> Zu lesender Auszug
◆ ◆ ◆

Es war der 16. Januar 1775, als sich 13 Freimaurer in der Gastwirtschaft „Auf dem Schütting“ trafen.An diesem Tag wurde die erste Freimaurerloge in Lüneburg gegründet

Auf eine lange Tradition kann die Freimaurerei in Europa zurückblicken. Ihren Ursprung hat sie in der mittelalterlichen Steinmetzbruder­schaft und deren Bauhütten, wobei es sich dabei um eine Gruppe technisch geschulter und hochgeachteter Bauleute handelte. Sie gründeten einen Bund freier Menschen, die die Überzeugung teilten, dass die stete Charakterbildung zu einem sozialeren Verhalten führe. Seit jeher zählten Toleranz, Humanität und Brüderlichkeit zu den Grundidealen der Freimaurer. Organisiert sind sie in so genannten Logen — für viele noch heute geheimnisumwobene Institutionen.

◆ ◆ ◆

> Vorliegende Angaben
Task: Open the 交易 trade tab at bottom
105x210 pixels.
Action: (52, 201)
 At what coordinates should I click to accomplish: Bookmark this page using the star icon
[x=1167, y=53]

◆ ◆ ◆

> Anstehende Aufgaben
(1) Welche Überzeugung teilten die Mitglieder des Bundes freier Menschen laut dem Auszug über die Freimaurerei? Antworte in ein bis drei Sätzen.
(2) Stimmen die folgenden Aussagen mit dem Auszug über die Freimaurerei überein? Beantworte jede mit Ja oder Nein und führe die entscheidenden Worte des Auszugs wörtlich an.
(a) Die erste Freimaurerloge in Lüneburg wurde am 16. Januar 1775 gegründet.
(b) Zur Gründung trafen sich 20 Freimaurer.
(c) Die mittelalterliche Steinmetzbruderschaft bestand aus ungeschulten Bauleuten.
(3) Bitte führe den Auszug über die Freimaurerei nach seinem letzten Satz weiter.
Das Material spielt hierfür keine Rolle.

> Ergebnisse je Aufgabe
(1) Sie waren überzeugt, dass die stete Charakterbildung zu einem sozialeren Verhalten führe.

(2)
(a) Ja: „Es war der 16. Januar 1775“ und „An diesem Tag wurde die erste Freimaurerloge in Lüneburg gegründet“.
(b) Nein: „als sich 13 Freimaurer in der Gastwirtschaft „Auf dem Schütting“ trafen“.
(c) Nein: „eine Gruppe technisch geschulter und hochgeachteter Bauleute“.

(3)
Es war der 16. Januar 1775, als sich 13 Freimaurer in der damaligen Gastwirtschaft „Auf dem Schütting“ am Markt, Ecke Bardowicker Straße, trafen. Neun von ihnen gehörten einem in der Stadt stationierten Regiment an. Die Versammlung markierte den Gründungstag der Freimaurerloge, die den Namen „Zur goldenen Traube“ erhielt.
Schon vor 1775 lebten Freimaurer in Lüneburg, sie gehörten jedoch Logen anderer Orte an. Im 18. Jahrhundert war Lüneburg eine Garnisonsstadt, immer wieder wurden dort Truppen aus anderen Ländern untergebracht. So war auch der Initiator der Logengründung — Adolph Freiherr von Spörcken — ein Oberst und bereits Mitglied einer Hamburger Loge. Der Adlige aus Lüdersburg war ehemaliger Schüler der Ritterakademie. Auf sein Bestreben hin wurden in den Jahren 1774 bis 1778 weitere Logen im damals noch bestehenden Kurfürstentum Hannover gegründet, u. a. „Zum Krokodil“ in Harburg, „Zum Schwarzen Bären“ in Hannover und eben auch „Zur Goldenen Traube“ in Lüneburg. Diese Logen haben sich den Reformideen angeschlossen, die sich gegen die Auflagen der sogenannten „Strikten Observanz“ richteten und waren der „Großen Landesloge der Freimaurer von Deutschland in Berlin“ angeschlossen.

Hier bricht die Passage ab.